なるほど、これは通常の次元干渉波ではありませんわ。むしろ、空間の論理構造を裏返そうとする……いえ、“書き換え”を伴う魔導的侵略現象。これまでの敵とは、根本から異なる波動特性を持っていますの。
「リゼ、波動解析を急ぎなさい。可能なら、敵の根源演算構造を抽出しなさい」
「了解です! ただし、相当な干渉密度……完全解析には時間がかかりそうです!」
「よろしいわ、時間はわたくしが稼ぎますわ」
視界を埋め尽くすように現れたのは、金属光沢を帯びた球体群でしたの。だが単なる兵器ではございませんの。その中心には脈動するような有機核が存在し、まるで意思を持って動いているように見えますの。自己判断、自己適応、自己増殖型――すなわち、魔導生命体の応用種ですわね。しかも、この反応は……セラフィムのそれと類似していますわ。
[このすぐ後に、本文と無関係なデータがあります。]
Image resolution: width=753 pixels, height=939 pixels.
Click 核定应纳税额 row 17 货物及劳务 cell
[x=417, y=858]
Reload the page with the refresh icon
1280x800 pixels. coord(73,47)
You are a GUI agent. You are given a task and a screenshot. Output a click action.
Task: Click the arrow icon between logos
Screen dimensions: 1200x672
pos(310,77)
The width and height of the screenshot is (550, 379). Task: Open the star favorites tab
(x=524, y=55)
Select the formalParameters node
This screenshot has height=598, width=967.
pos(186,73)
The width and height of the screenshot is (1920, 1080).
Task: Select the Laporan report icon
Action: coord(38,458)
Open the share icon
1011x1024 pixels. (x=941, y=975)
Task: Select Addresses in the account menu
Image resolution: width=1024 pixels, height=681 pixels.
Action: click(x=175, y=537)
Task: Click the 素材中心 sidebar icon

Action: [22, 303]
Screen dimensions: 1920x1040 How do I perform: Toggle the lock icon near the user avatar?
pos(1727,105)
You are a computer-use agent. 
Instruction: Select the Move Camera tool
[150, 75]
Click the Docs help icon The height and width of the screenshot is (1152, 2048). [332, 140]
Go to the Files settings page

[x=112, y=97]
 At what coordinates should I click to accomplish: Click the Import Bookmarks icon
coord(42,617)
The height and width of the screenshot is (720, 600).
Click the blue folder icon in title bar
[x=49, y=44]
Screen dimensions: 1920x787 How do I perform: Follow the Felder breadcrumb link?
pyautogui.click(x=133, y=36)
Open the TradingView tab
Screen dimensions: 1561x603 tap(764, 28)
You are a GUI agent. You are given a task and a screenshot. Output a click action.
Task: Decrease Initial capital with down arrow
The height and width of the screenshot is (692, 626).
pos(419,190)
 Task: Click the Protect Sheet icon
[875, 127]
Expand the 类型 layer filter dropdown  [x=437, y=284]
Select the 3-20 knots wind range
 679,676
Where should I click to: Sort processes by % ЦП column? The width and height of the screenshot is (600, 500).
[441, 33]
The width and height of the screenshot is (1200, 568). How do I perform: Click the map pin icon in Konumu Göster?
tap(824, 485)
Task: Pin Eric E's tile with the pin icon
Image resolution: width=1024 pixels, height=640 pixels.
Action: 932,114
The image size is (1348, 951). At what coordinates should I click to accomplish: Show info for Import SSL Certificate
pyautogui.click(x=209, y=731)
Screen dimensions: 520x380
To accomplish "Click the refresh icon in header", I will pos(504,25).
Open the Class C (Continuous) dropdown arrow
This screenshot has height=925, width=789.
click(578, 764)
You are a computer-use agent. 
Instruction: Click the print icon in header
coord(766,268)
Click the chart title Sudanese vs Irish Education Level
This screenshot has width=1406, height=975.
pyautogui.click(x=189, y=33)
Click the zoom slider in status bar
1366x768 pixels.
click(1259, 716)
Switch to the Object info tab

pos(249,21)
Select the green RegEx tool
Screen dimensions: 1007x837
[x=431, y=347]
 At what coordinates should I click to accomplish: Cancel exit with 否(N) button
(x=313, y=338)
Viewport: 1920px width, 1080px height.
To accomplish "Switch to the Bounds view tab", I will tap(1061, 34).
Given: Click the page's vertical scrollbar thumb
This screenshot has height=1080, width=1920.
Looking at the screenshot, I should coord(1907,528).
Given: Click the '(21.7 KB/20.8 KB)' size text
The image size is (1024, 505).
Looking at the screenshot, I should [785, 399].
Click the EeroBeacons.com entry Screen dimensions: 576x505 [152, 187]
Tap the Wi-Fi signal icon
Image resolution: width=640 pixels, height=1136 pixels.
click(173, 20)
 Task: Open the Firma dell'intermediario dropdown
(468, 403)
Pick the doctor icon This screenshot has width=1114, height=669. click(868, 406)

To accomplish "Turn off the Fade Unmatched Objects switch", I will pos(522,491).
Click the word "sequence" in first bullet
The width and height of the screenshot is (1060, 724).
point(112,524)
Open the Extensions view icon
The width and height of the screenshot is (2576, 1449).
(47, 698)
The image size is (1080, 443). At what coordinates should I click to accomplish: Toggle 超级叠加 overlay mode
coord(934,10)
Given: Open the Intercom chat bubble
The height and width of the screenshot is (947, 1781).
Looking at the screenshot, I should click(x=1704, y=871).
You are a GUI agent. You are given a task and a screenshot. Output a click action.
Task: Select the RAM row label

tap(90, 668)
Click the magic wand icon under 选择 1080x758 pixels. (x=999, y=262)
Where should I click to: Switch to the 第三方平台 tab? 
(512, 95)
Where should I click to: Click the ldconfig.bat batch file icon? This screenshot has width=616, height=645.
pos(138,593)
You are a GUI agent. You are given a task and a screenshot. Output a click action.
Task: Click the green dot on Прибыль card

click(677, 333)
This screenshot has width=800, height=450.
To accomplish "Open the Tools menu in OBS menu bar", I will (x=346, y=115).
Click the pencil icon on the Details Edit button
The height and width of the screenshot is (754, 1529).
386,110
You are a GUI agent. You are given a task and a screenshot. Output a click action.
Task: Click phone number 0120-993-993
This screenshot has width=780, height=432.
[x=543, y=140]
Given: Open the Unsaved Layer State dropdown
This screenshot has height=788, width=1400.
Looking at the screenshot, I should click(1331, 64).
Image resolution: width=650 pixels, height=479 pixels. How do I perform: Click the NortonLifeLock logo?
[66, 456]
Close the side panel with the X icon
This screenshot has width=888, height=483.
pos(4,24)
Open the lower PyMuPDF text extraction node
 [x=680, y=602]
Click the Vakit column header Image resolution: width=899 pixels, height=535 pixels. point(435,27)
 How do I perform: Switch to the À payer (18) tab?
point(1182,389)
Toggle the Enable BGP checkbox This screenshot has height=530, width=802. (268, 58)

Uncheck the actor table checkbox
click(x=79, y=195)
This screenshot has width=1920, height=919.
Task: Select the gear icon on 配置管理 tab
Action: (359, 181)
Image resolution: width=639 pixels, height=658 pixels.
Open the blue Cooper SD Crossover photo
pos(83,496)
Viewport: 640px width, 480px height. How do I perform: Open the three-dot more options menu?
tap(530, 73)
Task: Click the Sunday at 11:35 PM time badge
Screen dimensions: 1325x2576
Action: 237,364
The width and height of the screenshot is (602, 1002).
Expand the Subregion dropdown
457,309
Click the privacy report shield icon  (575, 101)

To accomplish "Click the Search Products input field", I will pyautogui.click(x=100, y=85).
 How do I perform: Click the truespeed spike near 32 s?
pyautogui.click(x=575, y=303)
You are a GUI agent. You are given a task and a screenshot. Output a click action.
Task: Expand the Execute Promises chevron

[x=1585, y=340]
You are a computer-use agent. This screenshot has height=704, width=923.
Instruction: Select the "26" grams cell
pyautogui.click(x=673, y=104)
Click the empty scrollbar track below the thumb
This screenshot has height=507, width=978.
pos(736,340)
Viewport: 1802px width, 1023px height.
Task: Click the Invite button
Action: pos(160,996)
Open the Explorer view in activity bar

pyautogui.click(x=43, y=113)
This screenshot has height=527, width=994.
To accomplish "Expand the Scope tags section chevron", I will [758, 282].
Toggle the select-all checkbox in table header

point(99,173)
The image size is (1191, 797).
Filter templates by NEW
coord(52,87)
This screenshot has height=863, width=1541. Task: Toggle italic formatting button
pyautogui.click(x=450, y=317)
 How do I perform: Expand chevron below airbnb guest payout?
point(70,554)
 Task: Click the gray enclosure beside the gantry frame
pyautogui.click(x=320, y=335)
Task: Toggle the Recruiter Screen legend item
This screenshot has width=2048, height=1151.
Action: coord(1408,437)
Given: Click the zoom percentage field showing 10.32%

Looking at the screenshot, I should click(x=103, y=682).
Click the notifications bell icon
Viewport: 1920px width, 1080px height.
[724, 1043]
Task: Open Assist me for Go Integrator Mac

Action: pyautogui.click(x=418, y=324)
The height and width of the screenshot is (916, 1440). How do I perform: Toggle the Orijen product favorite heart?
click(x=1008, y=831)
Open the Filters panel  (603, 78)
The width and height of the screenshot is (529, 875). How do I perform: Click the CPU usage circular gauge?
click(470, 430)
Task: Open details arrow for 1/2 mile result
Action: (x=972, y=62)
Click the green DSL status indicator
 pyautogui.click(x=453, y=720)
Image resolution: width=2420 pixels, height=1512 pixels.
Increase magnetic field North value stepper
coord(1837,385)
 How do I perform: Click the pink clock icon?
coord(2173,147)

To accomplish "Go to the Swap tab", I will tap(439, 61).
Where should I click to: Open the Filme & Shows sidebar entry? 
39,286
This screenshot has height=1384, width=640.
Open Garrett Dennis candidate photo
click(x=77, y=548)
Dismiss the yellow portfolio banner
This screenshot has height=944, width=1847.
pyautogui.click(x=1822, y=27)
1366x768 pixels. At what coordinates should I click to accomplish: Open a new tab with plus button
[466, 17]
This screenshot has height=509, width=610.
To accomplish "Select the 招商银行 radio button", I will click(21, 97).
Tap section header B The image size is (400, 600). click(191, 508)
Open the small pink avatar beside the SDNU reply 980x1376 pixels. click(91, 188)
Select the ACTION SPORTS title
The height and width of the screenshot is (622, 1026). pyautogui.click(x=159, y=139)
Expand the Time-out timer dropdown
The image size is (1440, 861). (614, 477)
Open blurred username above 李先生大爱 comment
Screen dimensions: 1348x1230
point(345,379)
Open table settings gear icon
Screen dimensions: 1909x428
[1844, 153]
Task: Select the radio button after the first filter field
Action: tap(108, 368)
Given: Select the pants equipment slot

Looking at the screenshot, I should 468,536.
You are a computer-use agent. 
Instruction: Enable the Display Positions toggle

「成程、貴女たち……セラフィムの残滓から抽出された模倣体ですのね。クロノス機関、ついに魂まで技術として扱い始めたのかしら」
球体群が一斉に震え、無数の刃状の触手を伸ばしてまいりましたの。空間を切断する軌跡が迫りくる中、わたくしは即座に反応。
「《重層障壁・クロノライズ》起動」
六重構造の魔導防壁がわたくしの周囲を覆い、初撃をすべて弾き返しましたの。その隙に、わたくしは展開していた魔導式を変換し、迎撃モードへと移行。
「《位相加速式・ブレイズノート》、全力展開。周囲四十メートル、焼却領域として指定」
空間が燃え上がるように変質し、敵の前衛球体が一斉に融解しましたの。しかし、奥からさらに同型の球体が迫ってきますわ。どうやら、単体の撃破には意味がない。敵全体でひとつの演算ネットワークを構築している様子。となれば、やるべきことはひとつですわ。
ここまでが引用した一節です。